**Given entries:**
============
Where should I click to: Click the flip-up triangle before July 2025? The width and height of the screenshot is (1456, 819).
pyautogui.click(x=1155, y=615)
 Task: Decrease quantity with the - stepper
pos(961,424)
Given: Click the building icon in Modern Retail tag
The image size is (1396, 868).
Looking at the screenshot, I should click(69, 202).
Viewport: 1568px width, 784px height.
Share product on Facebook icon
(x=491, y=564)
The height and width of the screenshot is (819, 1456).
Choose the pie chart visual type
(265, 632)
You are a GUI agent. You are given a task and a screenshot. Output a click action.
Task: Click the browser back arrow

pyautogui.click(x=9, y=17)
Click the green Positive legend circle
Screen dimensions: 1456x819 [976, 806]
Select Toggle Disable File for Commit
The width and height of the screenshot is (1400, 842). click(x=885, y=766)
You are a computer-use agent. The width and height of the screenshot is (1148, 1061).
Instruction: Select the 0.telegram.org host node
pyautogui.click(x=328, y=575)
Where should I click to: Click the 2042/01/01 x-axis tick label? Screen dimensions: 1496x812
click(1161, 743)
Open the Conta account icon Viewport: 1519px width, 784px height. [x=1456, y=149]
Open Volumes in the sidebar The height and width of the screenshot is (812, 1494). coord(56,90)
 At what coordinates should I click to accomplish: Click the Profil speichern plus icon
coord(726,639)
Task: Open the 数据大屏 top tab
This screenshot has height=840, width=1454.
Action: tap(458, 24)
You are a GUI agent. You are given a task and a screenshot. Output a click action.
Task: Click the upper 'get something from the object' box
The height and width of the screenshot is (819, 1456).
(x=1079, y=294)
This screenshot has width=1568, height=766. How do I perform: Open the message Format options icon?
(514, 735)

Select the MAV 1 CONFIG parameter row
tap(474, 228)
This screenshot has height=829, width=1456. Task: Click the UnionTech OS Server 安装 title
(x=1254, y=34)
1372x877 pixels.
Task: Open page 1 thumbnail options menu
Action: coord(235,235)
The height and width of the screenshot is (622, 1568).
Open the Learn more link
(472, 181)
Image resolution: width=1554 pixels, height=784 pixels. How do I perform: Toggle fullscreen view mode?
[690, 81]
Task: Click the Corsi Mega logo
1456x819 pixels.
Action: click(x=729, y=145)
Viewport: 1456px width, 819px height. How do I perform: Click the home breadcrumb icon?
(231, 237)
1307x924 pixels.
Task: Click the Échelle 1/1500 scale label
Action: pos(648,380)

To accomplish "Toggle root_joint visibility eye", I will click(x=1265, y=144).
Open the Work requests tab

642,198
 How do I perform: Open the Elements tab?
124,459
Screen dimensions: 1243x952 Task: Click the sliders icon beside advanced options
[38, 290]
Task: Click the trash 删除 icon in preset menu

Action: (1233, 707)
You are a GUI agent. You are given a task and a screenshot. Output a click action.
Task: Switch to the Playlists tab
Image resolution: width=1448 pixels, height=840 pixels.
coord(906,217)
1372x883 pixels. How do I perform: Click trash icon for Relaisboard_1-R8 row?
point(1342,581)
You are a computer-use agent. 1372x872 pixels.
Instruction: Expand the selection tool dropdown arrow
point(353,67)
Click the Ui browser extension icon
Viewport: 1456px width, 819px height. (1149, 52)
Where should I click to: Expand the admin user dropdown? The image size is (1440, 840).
============
A verbatim copy of all the entries is the expected result.

**Solution for this task:**
Where should I click to: Click the flip-up triangle before July 2025? The width and height of the screenshot is (1456, 819).
pyautogui.click(x=1155, y=615)
 Task: Decrease quantity with the - stepper
pos(961,424)
Given: Click the building icon in Modern Retail tag
The image size is (1396, 868).
Looking at the screenshot, I should click(69, 202).
Viewport: 1568px width, 784px height.
Share product on Facebook icon
(x=491, y=564)
The height and width of the screenshot is (819, 1456).
Choose the pie chart visual type
(265, 632)
You are a GUI agent. You are given a task and a screenshot. Output a click action.
Task: Click the browser back arrow

pyautogui.click(x=9, y=17)
Click the green Positive legend circle
Screen dimensions: 1456x819 [976, 806]
Select Toggle Disable File for Commit
The width and height of the screenshot is (1400, 842). click(x=885, y=766)
You are a computer-use agent. The width and height of the screenshot is (1148, 1061).
Instruction: Select the 0.telegram.org host node
pyautogui.click(x=328, y=575)
Where should I click to: Click the 2042/01/01 x-axis tick label? Screen dimensions: 1496x812
click(1161, 743)
Open the Conta account icon Viewport: 1519px width, 784px height. [x=1456, y=149]
Open Volumes in the sidebar The height and width of the screenshot is (812, 1494). coord(56,90)
 At what coordinates should I click to accomplish: Click the Profil speichern plus icon
coord(726,639)
Task: Open the 数据大屏 top tab
This screenshot has height=840, width=1454.
Action: tap(458, 24)
You are a GUI agent. You are given a task and a screenshot. Output a click action.
Task: Click the upper 'get something from the object' box
The height and width of the screenshot is (819, 1456).
(x=1079, y=294)
This screenshot has width=1568, height=766. How do I perform: Open the message Format options icon?
(514, 735)

Select the MAV 1 CONFIG parameter row
tap(474, 228)
This screenshot has height=829, width=1456. Task: Click the UnionTech OS Server 安装 title
(x=1254, y=34)
1372x877 pixels.
Task: Open page 1 thumbnail options menu
Action: coord(235,235)
The height and width of the screenshot is (622, 1568).
Open the Learn more link
(472, 181)
Image resolution: width=1554 pixels, height=784 pixels. How do I perform: Toggle fullscreen view mode?
[690, 81]
Task: Click the Corsi Mega logo
1456x819 pixels.
Action: click(x=729, y=145)
Viewport: 1456px width, 819px height. How do I perform: Click the home breadcrumb icon?
(231, 237)
1307x924 pixels.
Task: Click the Échelle 1/1500 scale label
Action: pos(648,380)

To accomplish "Toggle root_joint visibility eye", I will click(x=1265, y=144).
Open the Work requests tab

642,198
 How do I perform: Open the Elements tab?
124,459
Screen dimensions: 1243x952 Task: Click the sliders icon beside advanced options
[38, 290]
Task: Click the trash 删除 icon in preset menu

Action: (1233, 707)
You are a GUI agent. You are given a task and a screenshot. Output a click action.
Task: Switch to the Playlists tab
Image resolution: width=1448 pixels, height=840 pixels.
coord(906,217)
1372x883 pixels. How do I perform: Click trash icon for Relaisboard_1-R8 row?
point(1342,581)
You are a computer-use agent. 1372x872 pixels.
Instruction: Expand the selection tool dropdown arrow
point(353,67)
Click the Ui browser extension icon
Viewport: 1456px width, 819px height. (1149, 52)
Where should I click to: Expand the admin user dropdown? The image size is (1440, 840).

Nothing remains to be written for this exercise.